Francis North, 1st Earl of Guilford (13 April 1704 – 4 August 1790), of Wroxton Abbey, Oxfordshire, styled as Lord Guilford between 1729 and 1752, was a British Whig politician who sat in the House of Commons from 1727 until 1729 at which point he succeeded to the peerage as Baron Guildford. He also became the Treasurer of Queen Charlotte of the Royal House of Mecklenburg. His son, Frederick North, was the famous Prime Minister of Great Britain who lost the American Revolution War under his term.

Early life
 North was the son of Francis North, 2nd Baron Guilford, and his wife Alice Brownlow, daughter of Sir John Brownlow, 3rd Baronet, of Humby, Lincolnshire.
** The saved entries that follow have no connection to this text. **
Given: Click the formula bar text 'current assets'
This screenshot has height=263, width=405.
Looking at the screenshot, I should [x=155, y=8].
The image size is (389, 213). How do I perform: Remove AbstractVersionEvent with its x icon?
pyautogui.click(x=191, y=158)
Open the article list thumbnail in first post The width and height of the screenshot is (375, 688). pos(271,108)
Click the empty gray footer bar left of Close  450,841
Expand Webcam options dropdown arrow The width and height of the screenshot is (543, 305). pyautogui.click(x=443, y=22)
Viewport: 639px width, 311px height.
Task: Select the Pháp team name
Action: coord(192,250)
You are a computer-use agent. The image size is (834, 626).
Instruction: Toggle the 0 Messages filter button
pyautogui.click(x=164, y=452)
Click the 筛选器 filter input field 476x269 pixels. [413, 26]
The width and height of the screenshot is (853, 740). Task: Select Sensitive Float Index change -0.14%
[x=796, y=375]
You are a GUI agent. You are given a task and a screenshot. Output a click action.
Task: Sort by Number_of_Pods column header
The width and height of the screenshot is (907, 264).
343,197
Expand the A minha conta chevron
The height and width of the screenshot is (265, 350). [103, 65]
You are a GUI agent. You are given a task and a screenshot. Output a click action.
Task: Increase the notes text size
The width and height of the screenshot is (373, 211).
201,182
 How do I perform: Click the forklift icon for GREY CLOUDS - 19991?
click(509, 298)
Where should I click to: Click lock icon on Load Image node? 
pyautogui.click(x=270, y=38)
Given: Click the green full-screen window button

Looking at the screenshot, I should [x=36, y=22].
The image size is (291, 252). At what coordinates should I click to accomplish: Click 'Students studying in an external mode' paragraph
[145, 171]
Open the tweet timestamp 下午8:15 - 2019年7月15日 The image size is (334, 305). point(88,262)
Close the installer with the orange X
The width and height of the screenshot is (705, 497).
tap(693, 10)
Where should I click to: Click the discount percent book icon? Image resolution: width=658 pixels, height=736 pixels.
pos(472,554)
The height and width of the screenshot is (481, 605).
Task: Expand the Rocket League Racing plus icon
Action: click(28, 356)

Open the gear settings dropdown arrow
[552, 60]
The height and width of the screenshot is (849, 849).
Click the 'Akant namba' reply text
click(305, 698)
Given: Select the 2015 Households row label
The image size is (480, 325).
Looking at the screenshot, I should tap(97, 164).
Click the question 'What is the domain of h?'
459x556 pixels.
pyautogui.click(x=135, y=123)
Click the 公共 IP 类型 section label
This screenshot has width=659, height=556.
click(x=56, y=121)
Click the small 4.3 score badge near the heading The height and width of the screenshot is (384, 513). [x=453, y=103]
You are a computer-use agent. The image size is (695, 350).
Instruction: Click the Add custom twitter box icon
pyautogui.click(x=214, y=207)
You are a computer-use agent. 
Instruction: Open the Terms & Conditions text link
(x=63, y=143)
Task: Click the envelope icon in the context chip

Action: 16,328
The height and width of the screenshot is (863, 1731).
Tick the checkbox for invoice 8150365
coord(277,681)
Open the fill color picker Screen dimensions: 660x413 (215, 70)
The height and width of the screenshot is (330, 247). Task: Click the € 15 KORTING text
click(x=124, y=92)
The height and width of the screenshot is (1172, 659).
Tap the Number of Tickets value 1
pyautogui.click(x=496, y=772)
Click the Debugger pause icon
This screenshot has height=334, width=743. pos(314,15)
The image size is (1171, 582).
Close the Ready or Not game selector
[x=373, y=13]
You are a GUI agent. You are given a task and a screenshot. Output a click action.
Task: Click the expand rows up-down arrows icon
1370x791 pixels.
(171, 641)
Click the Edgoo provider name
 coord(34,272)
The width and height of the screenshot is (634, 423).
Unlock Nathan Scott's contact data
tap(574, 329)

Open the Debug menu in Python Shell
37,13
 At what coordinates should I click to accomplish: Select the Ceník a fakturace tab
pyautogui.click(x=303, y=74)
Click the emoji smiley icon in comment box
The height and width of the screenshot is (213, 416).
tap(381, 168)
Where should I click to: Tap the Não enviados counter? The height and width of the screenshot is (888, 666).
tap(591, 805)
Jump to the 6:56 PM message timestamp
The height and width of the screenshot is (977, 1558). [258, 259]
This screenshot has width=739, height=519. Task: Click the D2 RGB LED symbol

He was educated at Eton College and matriculated at Trinity College, Oxford on 25 March 1721, aged 16. He undertook a Grand Tour in about 1722.

Career
At the 1727 British general election, North was returned unopposed as Whig Member of Parliament for Banbury on the family interest. When he succeeded his father as third Baron Guilford on 17 October 1729, he vacated his seat in the House of Commons and entered the House of Lords. He became Gentleman of the Bedchamber to Frederick, Prince of Wales in October 1730. In 1734, he succeeded his cousin, William North, 6th Baron North as seventh Baron North. He was appointed governor to Prince George, later George III, in September 1750 which lasted until April 1751 and also gave up his other court position in 1751. On 8 April 1752, he was created Earl of Guilford in the Peerage of Great Britain. He was appointed High Steward of Banbury for life in 1766. In December 1773 he was appointed treasurer to Queen Consort for life.

Family
North married Lady Lucy Montagu of the House of Montagu, daughter of George Montagu, 1st Earl of Halifax, in 1728. She died in 1734, and he married as his second wife Elizabeth Kaye, daughter of Arthur Kaye, 3rd Baronet, in 1736. After her death in 1745, he married as his third wife Catherine Furnase, daughter of Robert Furnese, 2nd Baronet, in 1751. She died in 1776, aged 86.

Death and legacy
Lord Guilford survived his third wife by fourteen years and died in August 1790, aged 86. He was succeeded by his son from his first marriage, Frederick, who had previously served as Prime Minister of Great Britain from 1770 to 1782. His stepson Lord Dartmouth also served in government.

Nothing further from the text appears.